The third most influential factor on QOL was HSA. It is the perceptions of the ease of access to health services, satisfaction with access to health services, and benefits from access to health services. These are essential for management of older person’s illness and chronic diseases because they are vulnerable for these illness and diseases. This present study showed that HSA significantly and positively influenced QOL. A possible explanation is that the older persons received HSA that contributed to them being able to lead a normal life through treatment and preventing complications of chronic diseases. This positively contributed to QOL. The present study result was found to be more influential than in a study in Iran.15 This variation could be due to differences in the two countries’ rural health care services.

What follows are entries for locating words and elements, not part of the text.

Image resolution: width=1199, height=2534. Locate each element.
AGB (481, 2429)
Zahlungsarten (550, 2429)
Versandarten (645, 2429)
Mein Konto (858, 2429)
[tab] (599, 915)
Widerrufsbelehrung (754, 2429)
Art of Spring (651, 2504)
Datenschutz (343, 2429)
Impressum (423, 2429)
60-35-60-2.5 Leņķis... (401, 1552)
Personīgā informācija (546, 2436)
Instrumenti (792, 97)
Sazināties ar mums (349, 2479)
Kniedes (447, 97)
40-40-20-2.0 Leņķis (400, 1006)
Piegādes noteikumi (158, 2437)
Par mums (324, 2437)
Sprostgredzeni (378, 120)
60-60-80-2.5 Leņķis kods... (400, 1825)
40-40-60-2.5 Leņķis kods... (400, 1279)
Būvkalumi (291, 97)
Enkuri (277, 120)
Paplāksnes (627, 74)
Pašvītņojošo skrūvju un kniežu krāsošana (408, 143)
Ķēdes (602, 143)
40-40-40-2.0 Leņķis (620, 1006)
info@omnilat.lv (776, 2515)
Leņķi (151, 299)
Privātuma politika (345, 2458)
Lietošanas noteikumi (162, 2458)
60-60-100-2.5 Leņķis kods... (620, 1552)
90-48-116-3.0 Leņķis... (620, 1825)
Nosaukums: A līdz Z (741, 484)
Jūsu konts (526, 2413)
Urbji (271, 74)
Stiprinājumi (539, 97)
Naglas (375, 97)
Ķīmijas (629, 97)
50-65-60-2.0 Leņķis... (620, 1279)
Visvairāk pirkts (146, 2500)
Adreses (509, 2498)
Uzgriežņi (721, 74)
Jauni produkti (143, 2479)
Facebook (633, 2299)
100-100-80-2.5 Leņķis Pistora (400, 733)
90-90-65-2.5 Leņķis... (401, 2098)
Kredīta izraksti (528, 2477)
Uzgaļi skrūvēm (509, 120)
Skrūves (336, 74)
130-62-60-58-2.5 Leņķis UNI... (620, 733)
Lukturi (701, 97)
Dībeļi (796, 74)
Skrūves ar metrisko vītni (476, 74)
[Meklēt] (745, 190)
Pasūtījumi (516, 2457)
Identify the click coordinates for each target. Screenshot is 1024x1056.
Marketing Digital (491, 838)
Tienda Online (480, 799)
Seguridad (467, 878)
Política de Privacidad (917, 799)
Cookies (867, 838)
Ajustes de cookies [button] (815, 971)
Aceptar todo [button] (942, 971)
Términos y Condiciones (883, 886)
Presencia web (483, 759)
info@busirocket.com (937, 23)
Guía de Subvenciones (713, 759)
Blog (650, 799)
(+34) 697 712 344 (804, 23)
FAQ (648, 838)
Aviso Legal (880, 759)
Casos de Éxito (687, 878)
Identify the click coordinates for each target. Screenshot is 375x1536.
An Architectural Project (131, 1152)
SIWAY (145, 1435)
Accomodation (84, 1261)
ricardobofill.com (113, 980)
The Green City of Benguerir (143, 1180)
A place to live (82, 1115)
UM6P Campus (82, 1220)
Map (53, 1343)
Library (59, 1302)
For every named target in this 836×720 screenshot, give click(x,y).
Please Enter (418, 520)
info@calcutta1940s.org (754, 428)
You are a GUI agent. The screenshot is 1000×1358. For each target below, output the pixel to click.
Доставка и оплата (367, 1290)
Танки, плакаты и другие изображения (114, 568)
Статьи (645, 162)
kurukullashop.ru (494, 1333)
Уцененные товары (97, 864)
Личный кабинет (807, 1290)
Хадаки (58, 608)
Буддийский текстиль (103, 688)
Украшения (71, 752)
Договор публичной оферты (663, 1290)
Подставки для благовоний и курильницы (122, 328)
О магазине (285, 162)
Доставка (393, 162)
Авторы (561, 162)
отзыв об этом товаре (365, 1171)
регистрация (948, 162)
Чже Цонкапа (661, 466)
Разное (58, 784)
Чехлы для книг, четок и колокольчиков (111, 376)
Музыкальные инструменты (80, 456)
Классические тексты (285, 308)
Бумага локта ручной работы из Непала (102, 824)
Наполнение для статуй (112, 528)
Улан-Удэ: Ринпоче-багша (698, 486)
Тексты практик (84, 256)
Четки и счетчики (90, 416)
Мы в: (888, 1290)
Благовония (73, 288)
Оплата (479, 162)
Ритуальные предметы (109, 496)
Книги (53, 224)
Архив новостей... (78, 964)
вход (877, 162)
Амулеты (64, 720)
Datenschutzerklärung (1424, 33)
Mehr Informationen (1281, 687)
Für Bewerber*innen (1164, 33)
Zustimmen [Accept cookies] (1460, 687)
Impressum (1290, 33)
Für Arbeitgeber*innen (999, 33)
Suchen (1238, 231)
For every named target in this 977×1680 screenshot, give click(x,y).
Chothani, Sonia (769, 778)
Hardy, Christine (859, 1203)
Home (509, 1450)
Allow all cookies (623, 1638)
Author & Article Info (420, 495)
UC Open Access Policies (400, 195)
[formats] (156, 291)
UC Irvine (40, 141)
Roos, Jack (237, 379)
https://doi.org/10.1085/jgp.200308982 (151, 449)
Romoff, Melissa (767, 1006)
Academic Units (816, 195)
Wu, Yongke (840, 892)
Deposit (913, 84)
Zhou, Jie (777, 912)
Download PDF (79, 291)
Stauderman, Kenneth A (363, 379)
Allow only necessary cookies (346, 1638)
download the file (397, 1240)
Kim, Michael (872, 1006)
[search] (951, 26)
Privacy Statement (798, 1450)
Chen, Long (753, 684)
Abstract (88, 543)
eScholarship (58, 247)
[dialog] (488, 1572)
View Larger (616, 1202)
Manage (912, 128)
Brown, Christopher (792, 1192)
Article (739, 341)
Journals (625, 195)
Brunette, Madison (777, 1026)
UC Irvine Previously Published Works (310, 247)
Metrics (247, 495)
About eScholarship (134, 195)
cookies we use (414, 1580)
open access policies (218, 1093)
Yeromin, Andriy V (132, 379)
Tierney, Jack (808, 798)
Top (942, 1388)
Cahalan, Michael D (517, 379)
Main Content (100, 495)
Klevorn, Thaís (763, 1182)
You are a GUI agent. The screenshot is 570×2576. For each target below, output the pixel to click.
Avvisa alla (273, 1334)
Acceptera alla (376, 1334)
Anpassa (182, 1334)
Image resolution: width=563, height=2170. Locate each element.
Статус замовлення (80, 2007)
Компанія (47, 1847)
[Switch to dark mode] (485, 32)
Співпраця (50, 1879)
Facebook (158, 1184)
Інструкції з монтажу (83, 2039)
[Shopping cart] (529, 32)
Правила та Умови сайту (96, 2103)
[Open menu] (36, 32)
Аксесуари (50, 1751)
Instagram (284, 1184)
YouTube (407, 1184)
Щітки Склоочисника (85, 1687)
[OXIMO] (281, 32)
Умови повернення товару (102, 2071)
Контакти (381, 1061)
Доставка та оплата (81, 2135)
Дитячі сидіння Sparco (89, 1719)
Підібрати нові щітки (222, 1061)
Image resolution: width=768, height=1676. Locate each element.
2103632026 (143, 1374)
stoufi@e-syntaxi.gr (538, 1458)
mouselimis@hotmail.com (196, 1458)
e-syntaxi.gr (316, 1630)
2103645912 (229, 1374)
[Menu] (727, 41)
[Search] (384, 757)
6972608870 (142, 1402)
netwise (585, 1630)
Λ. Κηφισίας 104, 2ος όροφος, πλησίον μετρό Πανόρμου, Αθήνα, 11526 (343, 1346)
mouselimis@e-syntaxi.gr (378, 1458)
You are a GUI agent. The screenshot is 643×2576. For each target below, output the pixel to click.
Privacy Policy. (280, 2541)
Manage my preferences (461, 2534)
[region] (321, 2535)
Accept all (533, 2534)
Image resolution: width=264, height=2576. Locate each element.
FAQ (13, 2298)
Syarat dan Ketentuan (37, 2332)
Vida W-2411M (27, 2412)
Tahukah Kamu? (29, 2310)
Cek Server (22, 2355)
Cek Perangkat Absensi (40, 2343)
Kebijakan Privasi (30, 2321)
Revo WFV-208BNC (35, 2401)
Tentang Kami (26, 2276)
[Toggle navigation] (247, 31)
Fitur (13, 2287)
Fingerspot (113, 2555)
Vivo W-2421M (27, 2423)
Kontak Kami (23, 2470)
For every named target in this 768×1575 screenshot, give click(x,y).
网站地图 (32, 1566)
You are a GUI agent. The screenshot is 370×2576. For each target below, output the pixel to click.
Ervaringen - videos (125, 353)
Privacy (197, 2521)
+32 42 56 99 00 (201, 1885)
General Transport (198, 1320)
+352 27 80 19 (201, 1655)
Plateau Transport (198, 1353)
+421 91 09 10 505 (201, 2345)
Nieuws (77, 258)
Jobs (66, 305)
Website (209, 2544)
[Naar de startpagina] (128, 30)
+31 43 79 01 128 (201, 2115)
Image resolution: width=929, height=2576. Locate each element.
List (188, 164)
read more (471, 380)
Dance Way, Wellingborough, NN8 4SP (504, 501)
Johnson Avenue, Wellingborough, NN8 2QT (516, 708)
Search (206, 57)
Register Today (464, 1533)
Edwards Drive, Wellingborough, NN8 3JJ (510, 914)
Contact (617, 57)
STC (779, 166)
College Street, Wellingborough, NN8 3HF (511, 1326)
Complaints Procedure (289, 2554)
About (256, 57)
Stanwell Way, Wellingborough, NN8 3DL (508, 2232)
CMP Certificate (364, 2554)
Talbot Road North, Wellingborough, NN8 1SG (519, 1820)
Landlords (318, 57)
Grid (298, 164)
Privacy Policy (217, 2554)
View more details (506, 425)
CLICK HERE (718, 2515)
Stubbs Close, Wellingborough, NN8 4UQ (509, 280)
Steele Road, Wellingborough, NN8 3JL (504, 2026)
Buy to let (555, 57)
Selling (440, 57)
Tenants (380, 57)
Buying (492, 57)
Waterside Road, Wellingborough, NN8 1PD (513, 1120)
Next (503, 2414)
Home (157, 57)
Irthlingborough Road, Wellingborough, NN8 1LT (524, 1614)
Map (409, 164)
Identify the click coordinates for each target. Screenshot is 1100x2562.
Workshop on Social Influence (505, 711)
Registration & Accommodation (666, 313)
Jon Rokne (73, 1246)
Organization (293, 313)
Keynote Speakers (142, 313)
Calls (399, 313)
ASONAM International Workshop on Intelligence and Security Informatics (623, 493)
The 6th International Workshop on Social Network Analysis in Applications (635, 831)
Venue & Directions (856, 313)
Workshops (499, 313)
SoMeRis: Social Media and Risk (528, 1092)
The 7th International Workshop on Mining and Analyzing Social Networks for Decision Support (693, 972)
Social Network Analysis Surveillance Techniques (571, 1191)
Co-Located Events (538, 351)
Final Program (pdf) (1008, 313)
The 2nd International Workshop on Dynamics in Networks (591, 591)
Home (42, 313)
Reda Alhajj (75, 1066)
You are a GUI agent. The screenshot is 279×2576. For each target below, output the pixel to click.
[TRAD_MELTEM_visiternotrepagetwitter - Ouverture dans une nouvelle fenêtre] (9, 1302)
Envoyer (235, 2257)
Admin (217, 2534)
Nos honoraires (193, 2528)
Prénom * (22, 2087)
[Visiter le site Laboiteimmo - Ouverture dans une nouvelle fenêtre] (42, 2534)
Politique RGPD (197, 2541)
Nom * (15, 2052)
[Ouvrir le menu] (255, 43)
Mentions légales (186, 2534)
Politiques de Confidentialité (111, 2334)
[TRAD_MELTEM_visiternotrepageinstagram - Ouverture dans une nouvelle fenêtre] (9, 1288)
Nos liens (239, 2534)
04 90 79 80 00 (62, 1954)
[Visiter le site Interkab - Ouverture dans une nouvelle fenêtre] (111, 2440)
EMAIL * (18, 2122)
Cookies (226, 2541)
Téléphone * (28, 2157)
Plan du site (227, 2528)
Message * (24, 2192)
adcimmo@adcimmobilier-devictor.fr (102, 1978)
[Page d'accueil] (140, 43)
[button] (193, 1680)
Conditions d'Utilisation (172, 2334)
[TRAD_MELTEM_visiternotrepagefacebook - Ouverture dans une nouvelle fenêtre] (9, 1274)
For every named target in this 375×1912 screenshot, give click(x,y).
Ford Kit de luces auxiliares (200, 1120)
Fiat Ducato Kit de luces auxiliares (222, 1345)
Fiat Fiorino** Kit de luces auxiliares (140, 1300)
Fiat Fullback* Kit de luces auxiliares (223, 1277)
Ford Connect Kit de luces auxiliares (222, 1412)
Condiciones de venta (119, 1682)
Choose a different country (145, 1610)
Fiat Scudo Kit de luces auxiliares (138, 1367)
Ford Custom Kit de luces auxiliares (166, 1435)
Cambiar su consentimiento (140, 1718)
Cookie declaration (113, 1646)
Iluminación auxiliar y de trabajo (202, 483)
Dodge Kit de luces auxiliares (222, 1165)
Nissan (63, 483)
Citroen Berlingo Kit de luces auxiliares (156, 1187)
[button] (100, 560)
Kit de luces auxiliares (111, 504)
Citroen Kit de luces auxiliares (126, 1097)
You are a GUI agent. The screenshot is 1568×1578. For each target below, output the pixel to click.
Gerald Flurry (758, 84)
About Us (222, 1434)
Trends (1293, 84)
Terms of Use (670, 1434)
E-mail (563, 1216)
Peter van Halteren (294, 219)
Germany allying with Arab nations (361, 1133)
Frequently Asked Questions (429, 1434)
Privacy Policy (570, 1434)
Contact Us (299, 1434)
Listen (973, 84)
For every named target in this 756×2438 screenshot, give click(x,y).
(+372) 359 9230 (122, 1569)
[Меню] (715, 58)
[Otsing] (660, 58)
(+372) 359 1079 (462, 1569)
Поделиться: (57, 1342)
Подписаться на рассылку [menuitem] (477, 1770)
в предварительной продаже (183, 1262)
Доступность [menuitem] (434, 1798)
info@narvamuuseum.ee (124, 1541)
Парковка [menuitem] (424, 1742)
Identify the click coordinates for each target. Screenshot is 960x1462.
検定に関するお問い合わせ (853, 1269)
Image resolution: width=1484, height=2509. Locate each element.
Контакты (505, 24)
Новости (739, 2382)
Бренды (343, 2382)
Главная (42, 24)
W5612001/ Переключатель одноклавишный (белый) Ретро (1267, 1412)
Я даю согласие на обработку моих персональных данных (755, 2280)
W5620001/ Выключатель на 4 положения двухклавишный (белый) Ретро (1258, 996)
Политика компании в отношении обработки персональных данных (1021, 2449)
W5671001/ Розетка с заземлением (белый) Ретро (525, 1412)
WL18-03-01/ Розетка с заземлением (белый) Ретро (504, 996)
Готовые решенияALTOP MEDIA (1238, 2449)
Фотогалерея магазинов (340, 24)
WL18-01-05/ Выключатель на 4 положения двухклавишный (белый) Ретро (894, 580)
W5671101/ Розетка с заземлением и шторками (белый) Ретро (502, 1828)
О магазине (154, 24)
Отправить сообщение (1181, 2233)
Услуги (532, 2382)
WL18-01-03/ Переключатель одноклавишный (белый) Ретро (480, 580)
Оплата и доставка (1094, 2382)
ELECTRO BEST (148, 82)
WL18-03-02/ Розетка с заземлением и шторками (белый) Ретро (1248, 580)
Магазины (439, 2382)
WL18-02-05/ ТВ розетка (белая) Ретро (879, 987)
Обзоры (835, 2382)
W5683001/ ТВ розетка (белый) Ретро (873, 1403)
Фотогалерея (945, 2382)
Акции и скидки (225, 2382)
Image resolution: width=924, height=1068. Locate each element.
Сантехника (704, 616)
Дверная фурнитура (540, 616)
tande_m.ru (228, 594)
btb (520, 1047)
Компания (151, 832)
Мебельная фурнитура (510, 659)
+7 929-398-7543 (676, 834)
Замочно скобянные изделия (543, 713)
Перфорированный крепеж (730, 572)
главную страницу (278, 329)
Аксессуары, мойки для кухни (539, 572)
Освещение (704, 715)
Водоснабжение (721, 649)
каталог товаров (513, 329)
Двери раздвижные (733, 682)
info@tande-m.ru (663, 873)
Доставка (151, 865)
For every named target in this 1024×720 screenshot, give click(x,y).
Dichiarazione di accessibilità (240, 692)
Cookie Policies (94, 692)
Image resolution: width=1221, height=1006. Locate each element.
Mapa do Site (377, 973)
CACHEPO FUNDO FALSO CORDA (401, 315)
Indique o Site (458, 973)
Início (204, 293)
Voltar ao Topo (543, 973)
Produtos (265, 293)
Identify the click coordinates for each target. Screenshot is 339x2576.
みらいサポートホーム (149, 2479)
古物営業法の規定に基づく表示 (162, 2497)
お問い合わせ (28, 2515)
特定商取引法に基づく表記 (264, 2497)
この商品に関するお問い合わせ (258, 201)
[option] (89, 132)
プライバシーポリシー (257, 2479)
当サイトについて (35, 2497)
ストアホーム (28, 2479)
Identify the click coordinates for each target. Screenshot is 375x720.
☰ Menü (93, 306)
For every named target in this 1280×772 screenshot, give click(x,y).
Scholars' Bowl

ADL was the fourth most influential factor on QOL. The older persons need to perform their ADL by themselves or with the help of others. ADL are essential for independent living. The older persons might require help for completing their ADL due to their physical limitations, aging related changes, and also chronic diseases. More physical limitation indicates more functional dependence, which negatively affects QOL. Older persons with functional dependence must require other family members’ support to complete their ADL.29 These are basic and most important in older person’s daily life and most significantly affect QOL. This present study showed that ADL significantly and positively influenced the QOL. A possible reason is that participants’ mean age was 65.81 years. So, reasonably they were quite active and less functional dependence, which may be positively contributed in their ADL and QOL. A similar study in the USA found that increased performance of ADL was positively related to older persons health–related QOL.30

The last influencing factor was sleep problems. It is defined as an unsatisfactory quantity and/or quality of sleep often experienced by the older persons. Sleep problems include difficulty falling asleep, difficulty staying asleep, or early final wakening. The older persons ageing related changes affect their normal sleep by falling asleep and awakening more often. These situations might be caused by changes in physical and psychological state, as well as environmental conditions. Sleep problems have a significant impact on the older persons QOL. Sleep problems make barriers in older person’s alertness, activeness, and daily functions. This study showed that sleep problems was significantly and negatively influenced the older persons QOL. The most probable reason for this is that if older persons experience sleep problems, they feel sleepy in the day time and cannot even concentrate perform daily activities properly. These effects also negatively impact QOL. This result could be supported by a study conducted among older persons in China that found older persons with a higher score in sleep quality had a higher score in health–related quality of life.29 Another study found that sleep problems have negative effects on health and quality of life.30-32

Conclusion

Participants in this study reported a moderate level of QOL. The most significant factor on QOL was depression, followed by social support, HSA, ADL, and sleep problems. Based on the study results, there is a need for effective strategies to reduce depression and sleep problems, and to increase social support, ADL, and use of HSA. Effective implementation of these strategies would enhance the QOL for older persons, particularly in Bangladesh and other developing countries.

Acknowledgment

None.

Conflict of interest

The author declares no conflict of interest.